People with rheumatic diseases, such as osteoarthritis, lupus, rheumatoid arthritis, or ankylosing spondylitis, are more likely to be diagnosed with fibromyalgia. Fibromyalgia is often accompanied by several co-morbid psychiatric conditions, such as depression, anxiety, personality disorder, obsessive-compulsive disorder, and post-traumatic stress disorder.
What causes fibromyalgia?
It is believed that repeated stimulation of nerves in the brain alters the level of certain neurotransmitters that are responsible for pain-related signaling. Moreover, pain receptors in the brain develop a kind of pain memory, which makes them extra sensitive and overreactive to pain signals. The levels of two principle neurotransmitters namely serotonin and norepinephrine are found to be reduced in the cerebrospinal fluid of fibromyalgia patients. Many studies indicate that reduced levels of these neurotransmitters are responsible for reduced ‘conditioned pain modulation’ (a psychophysical process of measuring endogenous pain inhibitory pathway) in fibromyalgia patients.
Living with fibromyalgia
Chronic pain and fatigue associated with fibromyalgia greatly interfere with patient’s day-to-day activity and social behavior, leading to reduced quality of life.
The treatments including acupuncture, cognitive behavioural therapy, chiropractic, manual massages focus on temporary alleviation of pain and stress levels. Medication with analgesics and antidepressants give some relief.
Manual Lymphatic Drainage (MLD) is a form of a massage when lymph vessels are gently massaged to mobilize lymphatic fluid. It stimulates the lymphatic system, helps regulate the immune system and clears blockages, eliminates metabolic waste and toxins from the body, and reduces excess fluid. MLD stroking techniques reduce fibromyalgia pain. Slow skin-stretching, pumping techniques returns pooled blood and interstitial fluid back into the circulatory system, thus increasing blood flow to the body.

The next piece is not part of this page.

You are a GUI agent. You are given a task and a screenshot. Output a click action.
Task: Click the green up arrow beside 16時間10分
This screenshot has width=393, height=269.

Touch receptors in the skin send the impulses to the brain. When inhibitory cells in the brain receives the impulses, they passes this on as an inhibition. That causes an inhibition of the pain and pain transmission.
MLD should not be confused with a traditional massage. It is specifically focused on the lymph vessels to help the flow of lymphatic fluid.
Regular Lymphatic drainage treatments reduces pain, decrease water retention, soften the soft tissue, improve chronic venous insufficiency and venous edema, reduce heaviness and fatigue of the legs.